Multiple datasets join

pascal · October 16, 2017, 2:45pm

Hello,
Is it possible to “concatenate” or join 2 or more datasets?
I have a list of datetimes and i wouldl like to retrieve the data for each month and merge it in a dataset.

for date in test:
   results=system.db.runPrepQuery("SELECT t_stamp as Date, value as Valeur FROM outsideairtemp_snapshot WHERE YEAR(t_stamp)=YEAR(?) AND MONTH(t_stamp)=MONTH(?) ORDER BY t_stamp",[date,date])

I tried using the append function but it works only with lists and not datasets.
Any idea how to make it work ?

lrose · October 16, 2017, 2:58pm

Datasets and PyDatasets are normally immutable, meaning that you can not change them.

You would need to loop through both data sets, creating a new list and then use that to create a new data set containing the result of the operation.

There is almost certainly a better way to go.
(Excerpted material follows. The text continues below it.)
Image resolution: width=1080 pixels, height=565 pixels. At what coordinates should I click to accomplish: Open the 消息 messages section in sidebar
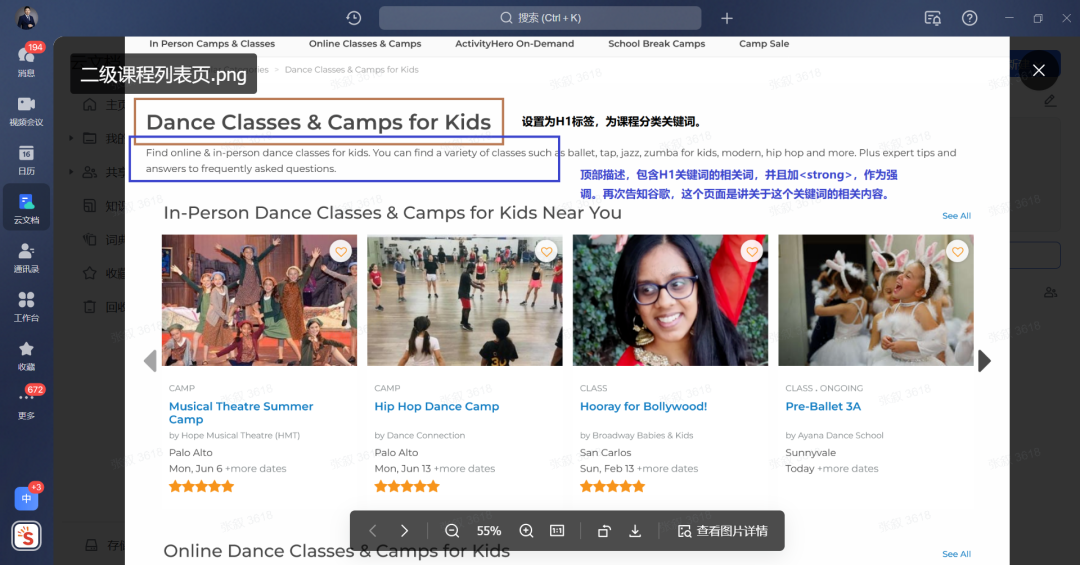[x=26, y=60]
Depending on how many date values are in test, you would need to loop through the same data multiple times and basically accomplish nothing.

nmudge · October 16, 2017, 3:29pm

What you are asking can be done with some Python code that loops over the datasets to create another dataset.

But the easiest way to do it is by using MutablePyDataSets from the Power Scripting module.

Here is an example of doing it with MutablePyDataSets:

result1 = system.db.runPrepQuery("SELECT ...whatever")
result2 = system.db.runPrepQuery("SELECT ...whatever")

result3 = pa.dataset.toData(result1) + pa.dataset.toData(result2)

#print out result3 to see what it looks like in the console
print result3

#Convert to a regular dataset
result3 = dataset3.toDataSet()

Here is another example that shows some output of printing a MutablePyDataSet:

#Create the first dataset
columnNames = ["name","age","rank"]
rows = [["Bob",32,"Private"],
        ["Bill",28,"Major"]]
dataset1 = system.dataset.toDataSet(columnNames, rows)

#Create the second dataset
rows = [["Mike",33,"Cadet"], 
        ["Jean",67,"Second Officer"],
        ["Bean",77,"First Officer"]]
dataset2 = system.dataset.toDataSet(columnNames, rows)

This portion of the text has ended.